Thursday, January 8, 2009

the tennis lesson

finally got down to it and booked Andy for an hr of tennis at 9 the day after. normally i do tennis with CW for 2 hrs (taking turns to rest), so i decided that an hr would be good, (happily ignoring John's advice that an hr with no rest was a killer the last time he tried it). i guess i forgot that he was one of the few friends who were way fitter than me. 

woke up at 0800, knowing i had to leave at 0815 to be on time. packing was done the day b4 so i very complacently settled down to my breakfast and papers. one more article, i repeated to myself a few times. i looked up at the clock and wow, it was already 0825. 

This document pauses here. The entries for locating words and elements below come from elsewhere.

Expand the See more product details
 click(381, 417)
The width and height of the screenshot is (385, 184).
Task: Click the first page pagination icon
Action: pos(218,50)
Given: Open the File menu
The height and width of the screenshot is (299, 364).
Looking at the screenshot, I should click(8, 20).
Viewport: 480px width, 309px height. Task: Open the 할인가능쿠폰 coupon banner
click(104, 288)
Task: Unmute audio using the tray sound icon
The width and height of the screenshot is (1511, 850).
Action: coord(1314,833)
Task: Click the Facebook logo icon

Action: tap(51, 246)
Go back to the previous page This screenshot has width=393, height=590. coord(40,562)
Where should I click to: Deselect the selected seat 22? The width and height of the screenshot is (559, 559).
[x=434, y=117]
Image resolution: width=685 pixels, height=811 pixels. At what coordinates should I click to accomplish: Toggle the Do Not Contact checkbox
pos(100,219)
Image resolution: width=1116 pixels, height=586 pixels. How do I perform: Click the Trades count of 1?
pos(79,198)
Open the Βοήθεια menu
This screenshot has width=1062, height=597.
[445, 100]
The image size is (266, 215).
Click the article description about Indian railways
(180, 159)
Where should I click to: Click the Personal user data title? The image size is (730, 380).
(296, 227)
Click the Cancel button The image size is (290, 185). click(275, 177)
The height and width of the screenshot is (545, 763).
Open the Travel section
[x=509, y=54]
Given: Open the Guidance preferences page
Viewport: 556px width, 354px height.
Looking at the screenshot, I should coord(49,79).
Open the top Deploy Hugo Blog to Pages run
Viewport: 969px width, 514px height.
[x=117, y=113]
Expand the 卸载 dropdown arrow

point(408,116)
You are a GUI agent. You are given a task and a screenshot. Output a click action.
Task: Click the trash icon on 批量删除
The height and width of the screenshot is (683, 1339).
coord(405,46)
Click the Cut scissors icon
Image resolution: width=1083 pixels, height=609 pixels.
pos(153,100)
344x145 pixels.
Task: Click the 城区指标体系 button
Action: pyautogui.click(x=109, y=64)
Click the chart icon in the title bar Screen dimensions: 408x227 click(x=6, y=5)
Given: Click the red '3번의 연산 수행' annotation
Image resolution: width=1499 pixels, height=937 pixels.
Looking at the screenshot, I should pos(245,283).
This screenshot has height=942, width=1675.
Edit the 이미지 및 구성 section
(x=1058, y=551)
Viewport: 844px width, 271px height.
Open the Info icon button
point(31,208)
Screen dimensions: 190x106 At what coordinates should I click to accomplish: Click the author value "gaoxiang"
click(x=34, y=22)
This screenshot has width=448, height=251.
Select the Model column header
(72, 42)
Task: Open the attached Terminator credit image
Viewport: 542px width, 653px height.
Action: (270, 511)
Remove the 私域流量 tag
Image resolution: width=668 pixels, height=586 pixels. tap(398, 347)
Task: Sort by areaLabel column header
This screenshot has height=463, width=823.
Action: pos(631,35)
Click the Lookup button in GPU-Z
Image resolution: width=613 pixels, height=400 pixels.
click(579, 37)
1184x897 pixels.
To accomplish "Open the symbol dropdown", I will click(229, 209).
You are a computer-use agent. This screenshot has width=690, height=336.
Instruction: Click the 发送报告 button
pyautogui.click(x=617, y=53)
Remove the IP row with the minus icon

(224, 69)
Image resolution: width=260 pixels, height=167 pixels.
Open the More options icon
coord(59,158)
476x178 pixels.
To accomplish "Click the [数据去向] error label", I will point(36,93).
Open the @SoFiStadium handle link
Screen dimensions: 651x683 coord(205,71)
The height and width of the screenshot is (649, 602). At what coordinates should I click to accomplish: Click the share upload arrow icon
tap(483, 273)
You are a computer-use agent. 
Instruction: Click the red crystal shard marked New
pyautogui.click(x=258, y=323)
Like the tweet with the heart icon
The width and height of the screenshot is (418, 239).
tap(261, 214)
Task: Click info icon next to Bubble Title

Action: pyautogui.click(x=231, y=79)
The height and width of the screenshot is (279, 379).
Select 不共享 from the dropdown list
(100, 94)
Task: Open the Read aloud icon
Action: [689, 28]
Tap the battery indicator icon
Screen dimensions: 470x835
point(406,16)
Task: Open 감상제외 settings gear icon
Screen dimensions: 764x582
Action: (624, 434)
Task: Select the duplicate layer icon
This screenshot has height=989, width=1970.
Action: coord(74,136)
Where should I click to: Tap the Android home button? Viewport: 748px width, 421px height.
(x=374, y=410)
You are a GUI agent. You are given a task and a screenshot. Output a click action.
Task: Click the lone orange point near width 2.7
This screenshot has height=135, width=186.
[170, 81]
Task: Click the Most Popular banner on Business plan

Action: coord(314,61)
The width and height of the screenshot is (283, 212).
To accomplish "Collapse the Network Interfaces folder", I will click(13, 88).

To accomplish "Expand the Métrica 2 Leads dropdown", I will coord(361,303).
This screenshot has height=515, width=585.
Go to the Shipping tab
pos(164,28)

reached CCK at 0850 and decided i should take a cab. but the damn vehicle took like 15 mins to arrive, then 5 mins to reach the car park. so i took the elevator up to the 1st floor, ran aroundthe entire complex looking for the court (even tho it was my 2nd time there alr), eventually saw the court across the field from the grandstands, but had no way to get down other than jumping like 5 metres down to the track. so i went around to the extreme side and climbed down a gate (illegally). 

and apparently i've picked up a myriad of bad habits since my 3rd lesson which was like 3 mths ago. tensing up my forearm unnecessarily, doing a minute leap when i hit the ball, and most damningly, the increased delay at getting into the appropriate 'step in' position when the ball is returned. 

john was right. when the lesson ended and we were discussing the lesson at proximity, the image of Andy started flashing yellow and orange, then blurry and unfocused. at times, it even seemed like he was floating around. i guess i was on the point of fainting, something i haven't encountered in a long time. and obviously he offered me breaks in btw, but you can imagine the scenario.

coach (at 20 mins) : shawn! r u ok? u look tired. need a break?
me (tired, aching but prideful) : no need! i know i look tired, but i'm ok! let's continue!
coach (at 40 mins) : shawn! u look like u're gg to collapse. u sure u dun want a break?
me (extremely tired, horribly aching but still prideful) : never mind! i can still go on! let's finish up the 2nd bucket of balls first!

i din realise then that the 2nd bucket of balls was still quite full. 

and i promised that should i be a coach in the future, i'll simply walk off the court and declare a break w/o my student having to agree to it, if my student seems like he's at the brink of losing consciousness. 

so after the lesson i decided to go to the nearby toilet for a quick washup b4 my swim, but took an premature turn and ended up at the carpark instead. hey. wait. wasn't that the carpark the taxi dropped me at initially, i wondered to myself. damn. it really was. 

Wednesday, January 7, 2009

modules

just a few more days before sch reopens. already got 3 physics mods and a SociDeviance one. really considering taking one more mod, just to milk as much out of the uni experience if i can, but i haven't decided on it yet. it's really a dilemma. esp since i'm taking QuanMech2 this sem. the last time i took QM1 i think i studied more for it than my next 2 hardest mods combined, and still i managed to screw it up. i really quite hate theoretical physics mods. 

a wish

ardent wish fulfilled. it isn't anything really important, nor did it require much effort on my part (abit of courage perhaps) but it gave me much happiness and relief. seriously, it wouldn't seem like anything to anyone else but it was one significant event to me. both wormy and kelc replied to my childlike excitement with a very 'duh' reply. and i dun blame them for it. even tho they know all the history behind it. haha. 'u don't stammer k' msged lalaa prior to it. i laughed out loud.